India’s Prime Minister Narendra Modi won the elections in a landslide victory. India’s population has high hopes and is providing overwhelming support for its leader. Modi seeks to attract foreign investors and create a state-managed financial system. He wants to create more social programs for low-income families in order to simulate their career opportunities.

Yet, given India’s monstrous size, vast rural areas, and 29 states of varying political stances, the most significant problem India’s elected officials will face will be enacting change and reforms from the center. Nevertheless, making changes in a timely fashion will prove very difficult.

Looking at China, since President Trump took office, China’s growth rates have slowed significantly, in part because of the imposition of tariffs of 25 percent on $250 billion worth of imports from China, while China increased tariffs (ranging from 5 percent to 25 percent) on $110 billion worth of imports from the United States.

The world’s two fastest-growing major economies are both being driven by rapidly rising state investment, with private investment playing a less significant role.
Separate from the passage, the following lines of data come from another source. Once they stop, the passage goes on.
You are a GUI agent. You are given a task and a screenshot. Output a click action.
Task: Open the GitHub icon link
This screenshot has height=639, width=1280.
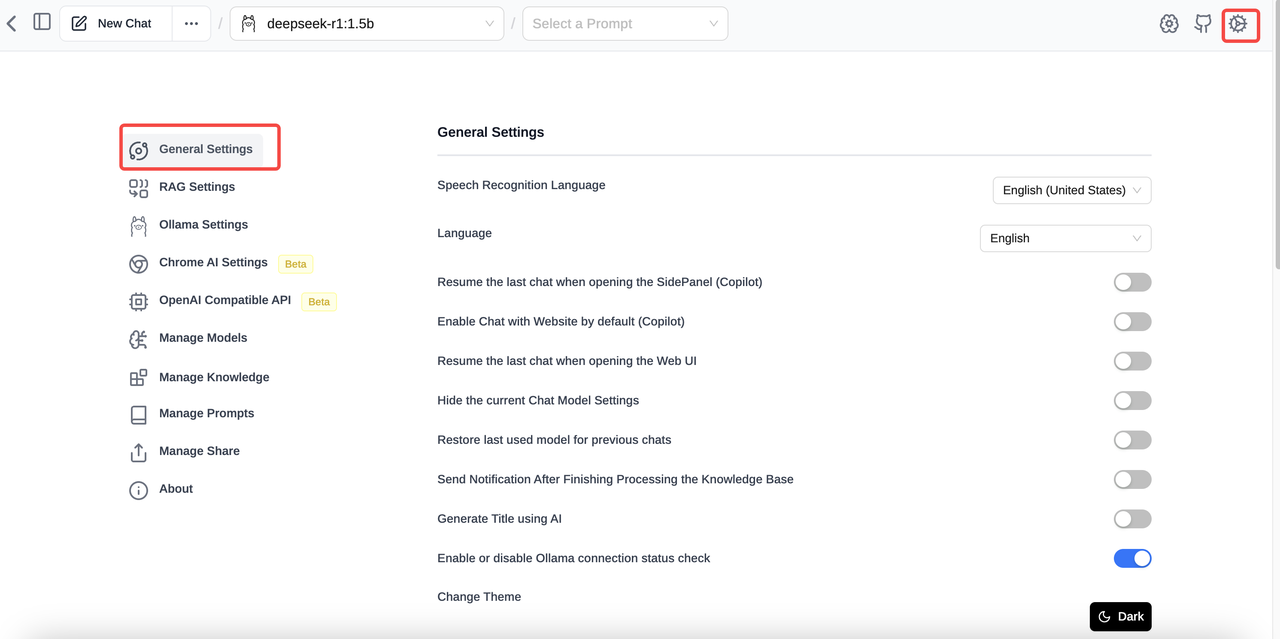[1203, 24]
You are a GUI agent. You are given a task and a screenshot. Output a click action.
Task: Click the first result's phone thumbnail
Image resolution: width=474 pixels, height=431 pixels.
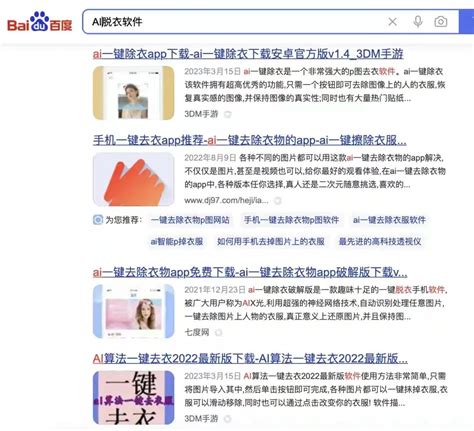pyautogui.click(x=134, y=93)

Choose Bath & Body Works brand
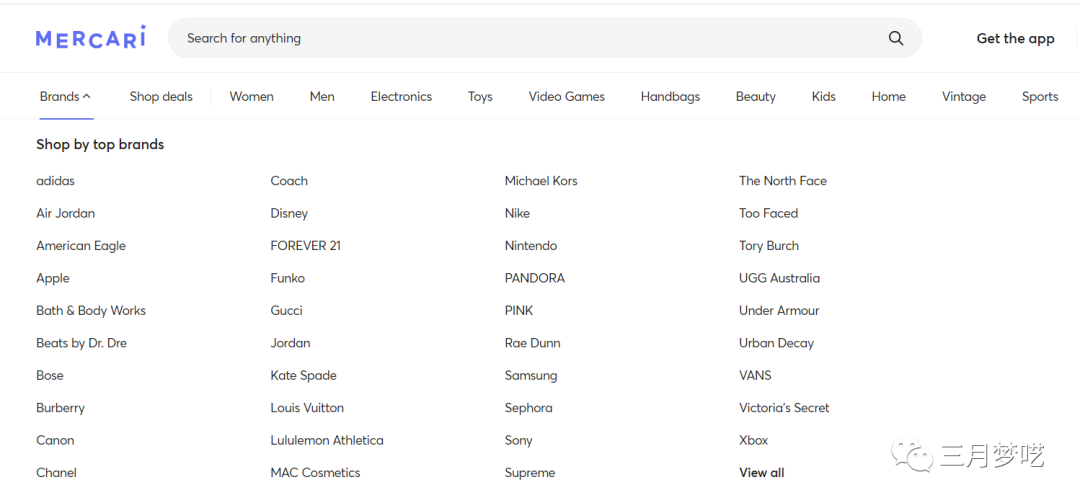[91, 311]
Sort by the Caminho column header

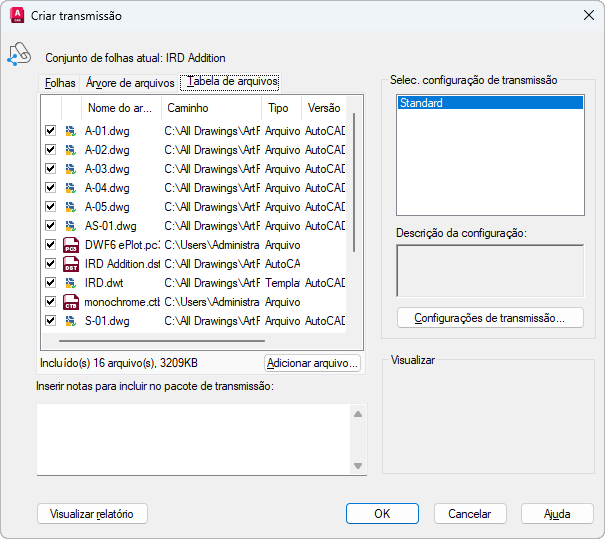tap(211, 108)
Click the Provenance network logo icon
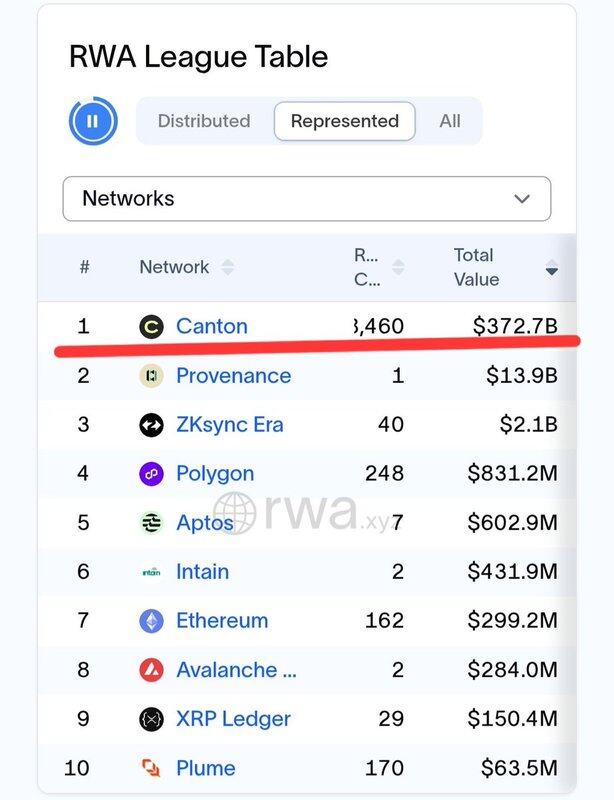 [151, 376]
Both the Chinese and Indian governments have made it clear that they have deliberately decided to increase state investment to stimulate economic growth.
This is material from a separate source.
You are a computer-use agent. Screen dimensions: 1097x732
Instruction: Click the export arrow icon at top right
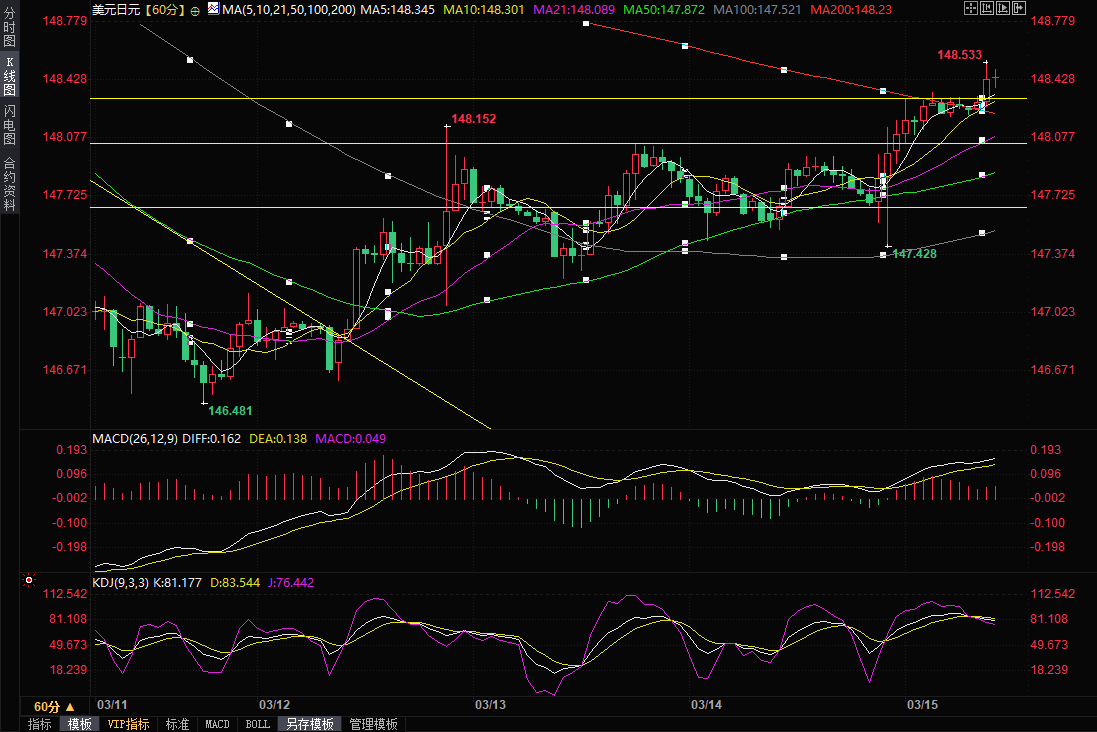click(1020, 9)
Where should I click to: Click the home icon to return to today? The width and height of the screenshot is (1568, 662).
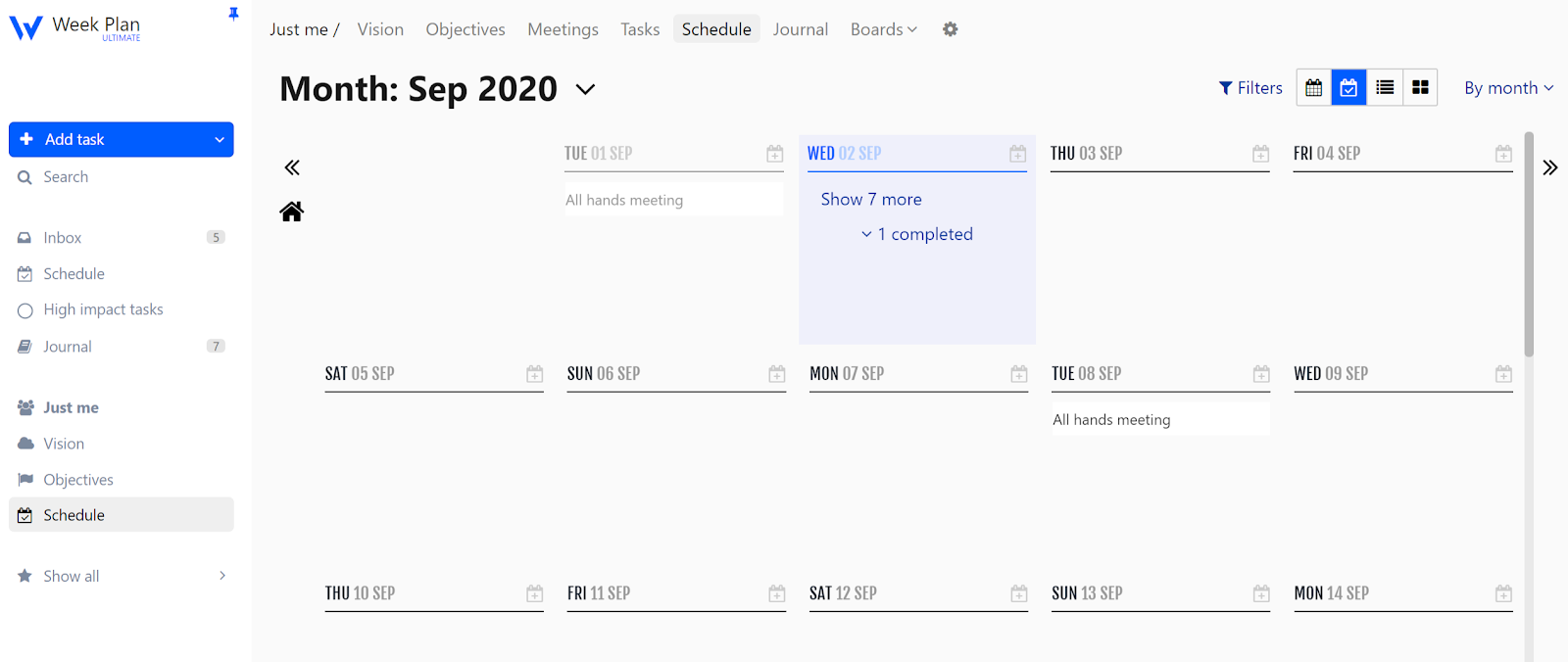pos(292,212)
China, in particular, has carefully stepped up its level of state investment in several areas, particularly in infrastructure. The $700B infrastructure investment action plan included 303 projects covering railways, highways, waterways, airports, and urban rail transit.
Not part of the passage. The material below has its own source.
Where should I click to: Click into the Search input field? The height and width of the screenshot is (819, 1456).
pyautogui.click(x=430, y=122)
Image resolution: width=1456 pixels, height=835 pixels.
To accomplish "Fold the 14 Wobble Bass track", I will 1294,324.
However, in the U.S., the idea of state investment is often met with skepticism, and “private” is perceived to be good. Significant state investment is not only rejected on ideological grounds; it is also structurally impractical due to the absence of a significant state sector in the U.S. economy that is capable of delivering a rapid build-up of state investment. Additionally, an emphasis on state investment may not make sense in the U.S. right now since the stock market is making significant gains after, dropping roughly 30 percent in March 2020, and U.S. corporations are reaping large profits as a result.

On a global scale, it appears that state investment fails to rise rapidly to compensate for private investment’s stagnating or falling rates of growth. In contrast, China and India by rapidly increasing state investment were able to achieve far higher growth rates. The role of state investment is therefore clear.